So, what happens to readers who are partitioned away from the node which holds that data? Can they not read the data for that lease duration? If they can't, then yeah, CP is a good description.
...
So the design doc seems to hold this up - reads must go to the lease holder, until the lease expires. Nice.
EDIT: Design doc link:
https://github.com/cockroachdb/cockroach/blob/master/docs/de...
Writes require the lease too, so it is not possible for a quorum of nodes on one side of a partition to serve writes while a lease holder on the other side serves stale reads. This is a degenerate case of quorum leases (https://www.cs.cmu.edu/~dga/papers/leases-socc2014.pdf) for a single lease holder; in the future we're interested in supporting multiple lease holders to improve read latency (at the expense of write performance and availability).
Writes becoming unavailable during a partition is a reasonable solution for a CP system.
It's probably not hard to require that writes (which require a majority) also require the lease-holder to ack the write, which seems like it'd solve this. It's a bit odd that they don't mention anything like this, but it is a fairly short blog post.
A bit of lazy browsing didn't lead me to any more detailed descriptions of how it handles partitions. Anyone else know?
* CP is a database
* AP is a cache
Anyone else pretending AP is a database is lying (unless it's a content-addressable store) :p
“We also have a lot of experience with eventual consistency systems at Google. In all such systems, we find developers spend a significant fraction of their time building extremely complex and error-prone mechanisms to cope with eventual consistency and handle data that may be out of date. We think this is an unacceptable burden to place on developers and that consistency problems should be solved at the database level.”[1]
[1]: https://yokota.blog/2017/02/17/dont-settle-for-eventual-cons...
Automatic with CRDTs, but there is a price to pay in storage and available data-structures to play with.
Manual, like Git.
Denial, aka. Last Write Wins. With is probably good enough for a cache but has been used in other context.
The initial comment was mainly intended as a joke since a lot of AP systems use the last-write-wins strategy.
I'll just come out and say it: the 'A' in CAP is boring. It does not mean what you think it means. Lynch et al. probably chose the definition because it's one for which the 'theorem' is both true and easy to prove. This is not the impossibility result with which designers of distributed systems should be most concerned.
My heuristic these days is that worrying about the CAP theorem is a weak negative signal. (EDIT: This is not a statement about CockroachDB's post, which doubtless is designed to reassure customers who are misinformed on the topic. I'm familiar with that situation, and it makes me feel a deep sympathy for them.)
(Disclosure: I work on a CockroachDB competitor. Also none of this is Google's official position, etc., etc. For that, here's the whitepaper by Eric Brewer that we released along with the Cloud Spanner beta launch https://static.googleusercontent.com/media/research.google.c...).
For example, any database cannot provide availability if all of its replicas are offline, which has nothing to do with
partitions. Such a multi-replica outage should be very rare, but if partitions are signi cantly more rare, then you can effectively
ignore partitions as a factor in availability.

> LISTED ENTRIES:
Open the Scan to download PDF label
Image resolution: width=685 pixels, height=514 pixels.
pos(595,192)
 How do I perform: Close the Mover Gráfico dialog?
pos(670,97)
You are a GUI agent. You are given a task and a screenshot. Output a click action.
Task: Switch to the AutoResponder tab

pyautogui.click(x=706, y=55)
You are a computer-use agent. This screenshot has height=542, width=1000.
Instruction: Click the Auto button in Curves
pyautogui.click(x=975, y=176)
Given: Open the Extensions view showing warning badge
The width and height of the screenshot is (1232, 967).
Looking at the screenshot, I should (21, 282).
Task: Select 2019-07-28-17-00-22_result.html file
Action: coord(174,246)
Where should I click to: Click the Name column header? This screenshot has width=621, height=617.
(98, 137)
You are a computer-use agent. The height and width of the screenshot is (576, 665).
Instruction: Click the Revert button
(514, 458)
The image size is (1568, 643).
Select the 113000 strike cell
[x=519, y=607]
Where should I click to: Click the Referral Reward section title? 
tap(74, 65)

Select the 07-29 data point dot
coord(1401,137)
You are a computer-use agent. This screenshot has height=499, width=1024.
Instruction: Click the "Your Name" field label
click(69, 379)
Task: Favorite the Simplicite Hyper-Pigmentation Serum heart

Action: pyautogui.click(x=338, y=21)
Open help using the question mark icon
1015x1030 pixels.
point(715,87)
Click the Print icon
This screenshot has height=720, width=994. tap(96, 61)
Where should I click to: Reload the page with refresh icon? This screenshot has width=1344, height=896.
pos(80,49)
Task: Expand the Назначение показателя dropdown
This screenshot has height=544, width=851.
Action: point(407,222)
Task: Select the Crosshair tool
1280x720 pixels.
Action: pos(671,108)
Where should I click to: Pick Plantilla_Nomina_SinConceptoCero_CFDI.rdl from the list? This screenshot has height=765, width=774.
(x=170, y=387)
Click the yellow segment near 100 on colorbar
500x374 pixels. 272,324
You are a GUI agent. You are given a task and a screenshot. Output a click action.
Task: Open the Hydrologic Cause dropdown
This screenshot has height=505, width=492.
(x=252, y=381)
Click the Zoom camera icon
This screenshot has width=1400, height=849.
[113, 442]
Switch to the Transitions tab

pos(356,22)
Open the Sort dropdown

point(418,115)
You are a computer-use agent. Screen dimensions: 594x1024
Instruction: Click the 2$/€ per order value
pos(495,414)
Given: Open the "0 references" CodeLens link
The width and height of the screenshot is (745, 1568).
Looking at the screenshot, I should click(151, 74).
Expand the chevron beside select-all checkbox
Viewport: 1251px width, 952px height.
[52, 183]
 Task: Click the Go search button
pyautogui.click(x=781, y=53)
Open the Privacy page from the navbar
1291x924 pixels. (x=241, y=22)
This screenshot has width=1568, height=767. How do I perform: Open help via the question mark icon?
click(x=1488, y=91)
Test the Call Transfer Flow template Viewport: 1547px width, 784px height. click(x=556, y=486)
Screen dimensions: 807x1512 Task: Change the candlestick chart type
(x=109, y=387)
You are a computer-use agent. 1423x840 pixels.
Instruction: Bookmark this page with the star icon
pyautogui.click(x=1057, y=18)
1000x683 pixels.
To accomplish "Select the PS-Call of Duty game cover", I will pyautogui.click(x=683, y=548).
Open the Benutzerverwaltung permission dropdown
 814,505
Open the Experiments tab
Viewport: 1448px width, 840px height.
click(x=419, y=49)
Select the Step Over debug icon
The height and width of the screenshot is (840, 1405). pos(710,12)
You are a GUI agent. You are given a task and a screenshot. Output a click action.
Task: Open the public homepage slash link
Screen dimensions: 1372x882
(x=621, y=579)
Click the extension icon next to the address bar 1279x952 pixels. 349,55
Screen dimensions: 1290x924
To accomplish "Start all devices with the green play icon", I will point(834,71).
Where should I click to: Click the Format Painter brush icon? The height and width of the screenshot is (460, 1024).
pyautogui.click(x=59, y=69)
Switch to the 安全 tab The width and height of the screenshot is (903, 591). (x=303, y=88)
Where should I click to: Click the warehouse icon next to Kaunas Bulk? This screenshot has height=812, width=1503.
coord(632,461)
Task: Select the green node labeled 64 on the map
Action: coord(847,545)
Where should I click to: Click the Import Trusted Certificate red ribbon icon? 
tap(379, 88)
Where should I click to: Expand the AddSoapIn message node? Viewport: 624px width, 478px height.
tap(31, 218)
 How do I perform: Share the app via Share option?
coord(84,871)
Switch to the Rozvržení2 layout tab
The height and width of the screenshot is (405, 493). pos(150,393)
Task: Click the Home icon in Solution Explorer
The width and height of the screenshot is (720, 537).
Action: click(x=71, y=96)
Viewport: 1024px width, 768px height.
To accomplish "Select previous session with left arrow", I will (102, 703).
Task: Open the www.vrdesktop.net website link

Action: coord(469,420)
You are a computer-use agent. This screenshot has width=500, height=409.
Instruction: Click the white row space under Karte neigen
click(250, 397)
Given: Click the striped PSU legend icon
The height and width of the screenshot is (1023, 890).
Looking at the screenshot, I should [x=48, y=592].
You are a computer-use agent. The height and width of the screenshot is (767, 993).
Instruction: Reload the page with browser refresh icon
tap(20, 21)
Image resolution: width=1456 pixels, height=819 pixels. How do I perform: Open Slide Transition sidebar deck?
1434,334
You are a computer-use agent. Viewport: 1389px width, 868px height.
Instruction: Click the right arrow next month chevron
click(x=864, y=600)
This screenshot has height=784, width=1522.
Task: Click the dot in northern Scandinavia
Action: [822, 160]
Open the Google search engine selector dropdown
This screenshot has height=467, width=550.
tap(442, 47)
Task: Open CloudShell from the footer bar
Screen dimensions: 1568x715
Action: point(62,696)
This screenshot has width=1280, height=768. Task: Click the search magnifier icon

> EXERCISES:
[1] From the CAP theorem discussion, copy the passage starting with "Denial, aka. Last" and going on through "be most concerned.".
[2] Pick up the CAP theorem discussion after its last sentence and keep it going.
The items are separate from the CAP theorem discussion.

> SOLVED TASKS:
[1]
Denial, aka. Last Write Wins. With is probably good enough for a cache but has been used in other context.
The initial comment was mainly intended as a joke since a lot of AP systems use the last-write-wins strategy.
I'll just come out and say it: the 'A' in CAP is boring. It does not mean what you think it means. Lynch et al. probably chose the definition because it's one for which the 'theorem' is both true and easy to prove. This is not the impossibility result with which designers of distributed systems should be most concerned.

[2]
For Spanner, this means that when there is an availability outage, it is not in practice due to a partition,
but rather some other set of multiple faults (as no single fault will forfeit availability).
My understanding was that 'Partition' in CAP was a bit of a misnomer. To a running node, a partition of half the cluster is indistinguishable from half the nodes failing. So, partition tolerance really covers partitions as well as multi-node failures.
Brewer wrote the original paper, so I will trust his definitions. However, if P doesn't cover multi-node failures, it seems to weaken the usefulness of CAP considerably. As is mentioned, in my experience, partitions are very rare. Multi-node failures on the other hand are the primary failure case I worry about.(edit): I have thought about it some more, and this article really annoys me. It reads like marketing material: "CAP doesn't apply to us because we are Google, bitches."
There is an argument there, but I think the way Brewer makes the argument is really weak. I would much rather them say: "We have built a really great CP system. Also, because we are Google we are capable of 99.99958% uptime, so you really don't need to worry to much about tiny edge cases where you will lose A."
In these types of scenarios, different sections of the system are still working as normal, and each have a different view of the network of available nodes.
In a scenario where a set of homogeneous nodes in a system is split in two, both are equally 'available' and so the system as a whole has to decide what to do in that scenario. If both sides present themselves as available then they will be making decisions based only on interactions with half of the nodes in the system and their view of the system as a whole will start to drift apart.
This is bad because at the point where they get reconnected again they may well realise that the system as a whole is now not internally consistent. If you think about a distributed database, then you can start to having conflicting commits and now your DB is FUBAR.
You are right in thinking that from the point of view of a partition that it can't know if the rest of the system is just partitioned away or has crashed and will never come back.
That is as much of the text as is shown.